Using value capture to fund new rail transit and passenger rail systems

This a controversial subject but Dallas is going to experiment with it in a new rail corridor and see how it works out, they produced a real interesting report (see link below). Makes for interesting reading on the history of value capture as a funding source as well as some ideas of how they intend to tackle this new project.

http://www.nctcog.org/trans/spd/transitrail/CtnBlt/CottonBelt-iFi-FinalReport.pdf

Power point presentation:

http://www.nctcog.org/trans/spd/transitrail/CtnBlt/TexITE9-20-12v3.pdf

I made the link live for you (all you need to do is hit the “Enter” key after you paste the link into your post and it will be a live link when you hit “POST”).

Bump.

I started having misgivings about this piece of work when I saw them trying to defend Roosevelt’s high-speed highway proposal of the late '30s. (In their defense, they do mention that there will be some kind of concession, rather than additional charge, to the people immediately adjacent to or otherwise inconvenienced by the existence of the rail infrastructure … but then they don’t seem to be considering it further.)

Getting developers to pay a ‘fair share’ of infrastructure developments that benefit them – directly or indirectly – is scarcely a new subject, although at least some of the people involved with producing the report seem to assume it is (well, 'it’s new to YOU, folks… ;-})

The major thing of value they propose is the use of the smart-card infrastructure, both to tie the fare paid to the individual customer’s location (or his or her municipality’s contribution to the various costs), and to establish which communities or projects are most benefiting from the transit infrastructure. (A project I did many years ago also involved extending a facility like this to area businesses and other services that might be associated with rail transportation, to give a clearer picture of the cognate benefits).

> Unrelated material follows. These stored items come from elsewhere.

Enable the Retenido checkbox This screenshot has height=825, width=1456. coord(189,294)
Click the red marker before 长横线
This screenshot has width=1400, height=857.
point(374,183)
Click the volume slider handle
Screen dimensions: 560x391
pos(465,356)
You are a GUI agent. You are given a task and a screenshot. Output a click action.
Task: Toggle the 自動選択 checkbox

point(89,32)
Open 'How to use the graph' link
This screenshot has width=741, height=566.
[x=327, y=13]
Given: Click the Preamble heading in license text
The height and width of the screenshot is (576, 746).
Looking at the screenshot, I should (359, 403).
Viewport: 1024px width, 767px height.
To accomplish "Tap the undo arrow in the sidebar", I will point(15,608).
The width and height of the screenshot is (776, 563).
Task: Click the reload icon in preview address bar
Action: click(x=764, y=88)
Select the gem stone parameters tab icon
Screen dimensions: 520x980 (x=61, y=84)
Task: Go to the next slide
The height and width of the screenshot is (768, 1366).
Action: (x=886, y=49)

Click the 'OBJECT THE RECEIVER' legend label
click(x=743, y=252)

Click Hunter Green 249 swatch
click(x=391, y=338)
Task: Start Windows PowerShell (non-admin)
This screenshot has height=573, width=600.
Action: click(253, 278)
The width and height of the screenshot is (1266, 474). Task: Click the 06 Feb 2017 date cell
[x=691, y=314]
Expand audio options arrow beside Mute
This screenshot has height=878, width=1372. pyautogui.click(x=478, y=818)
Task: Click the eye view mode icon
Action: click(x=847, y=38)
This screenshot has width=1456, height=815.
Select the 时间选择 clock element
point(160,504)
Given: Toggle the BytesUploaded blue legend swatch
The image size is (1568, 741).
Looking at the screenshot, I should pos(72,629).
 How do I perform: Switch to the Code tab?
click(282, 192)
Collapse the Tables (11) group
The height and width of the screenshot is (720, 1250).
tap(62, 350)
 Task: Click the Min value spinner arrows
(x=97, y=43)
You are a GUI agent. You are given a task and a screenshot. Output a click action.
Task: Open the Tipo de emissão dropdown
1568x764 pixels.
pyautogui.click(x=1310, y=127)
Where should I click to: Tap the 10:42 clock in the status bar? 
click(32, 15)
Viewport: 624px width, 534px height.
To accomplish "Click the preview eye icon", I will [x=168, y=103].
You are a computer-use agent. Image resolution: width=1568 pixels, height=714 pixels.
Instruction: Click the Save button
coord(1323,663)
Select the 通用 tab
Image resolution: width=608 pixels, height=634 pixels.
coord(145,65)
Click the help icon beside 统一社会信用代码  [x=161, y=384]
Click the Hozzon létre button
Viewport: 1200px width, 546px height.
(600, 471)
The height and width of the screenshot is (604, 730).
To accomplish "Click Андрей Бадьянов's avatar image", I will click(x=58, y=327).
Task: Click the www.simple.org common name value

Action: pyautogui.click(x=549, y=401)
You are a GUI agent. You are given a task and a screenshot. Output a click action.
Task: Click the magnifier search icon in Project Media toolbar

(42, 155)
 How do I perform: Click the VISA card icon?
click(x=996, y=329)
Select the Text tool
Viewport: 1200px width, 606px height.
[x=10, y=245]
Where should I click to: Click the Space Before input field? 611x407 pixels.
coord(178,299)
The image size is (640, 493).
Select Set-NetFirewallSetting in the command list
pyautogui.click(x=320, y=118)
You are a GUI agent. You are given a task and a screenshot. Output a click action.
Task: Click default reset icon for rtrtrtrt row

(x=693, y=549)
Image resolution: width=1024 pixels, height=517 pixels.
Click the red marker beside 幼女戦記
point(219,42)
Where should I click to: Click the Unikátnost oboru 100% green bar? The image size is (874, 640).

Their knowledge of the realities of real-estate development seem a little weird. And I was not at all reassured that they slipped in that little mention of how they were making development safe for ‘foreign investment capital’ and then a bit later, failed to mention how the access process or appeals process for ongoing appraisal would be conducted.

I well remember the crap that was pulled on us after the ‘fair market value’ rule in establishing real-estate comps … and then tax rates derived from those comps… was instituted in New Jersey. This was at the time that Eddie Murphy bought the Sykes house, essentially tore it down and built a huge complex, etc. (perhaps Joe Piscopo,

Welp, looks like they are going to try this out…

http://trn.trains.com/en/Railroad%20News/News%20Wire/2013/01/Council%20approves%20guidelines%20for%20private%20development%20of%20Texas%20commuter%20line.aspx

Here on the DC Metro, the term of phrase “value capture” is the monetization of discarded farecards that are less than the station entry fee.

Isn’t it possible to add value to fare cards in DC?

Overmod,

I’m sure you are well aware that New Jersey has the highest property taxes in the country. There is a stream of retired people leaving the state because of the property taxes.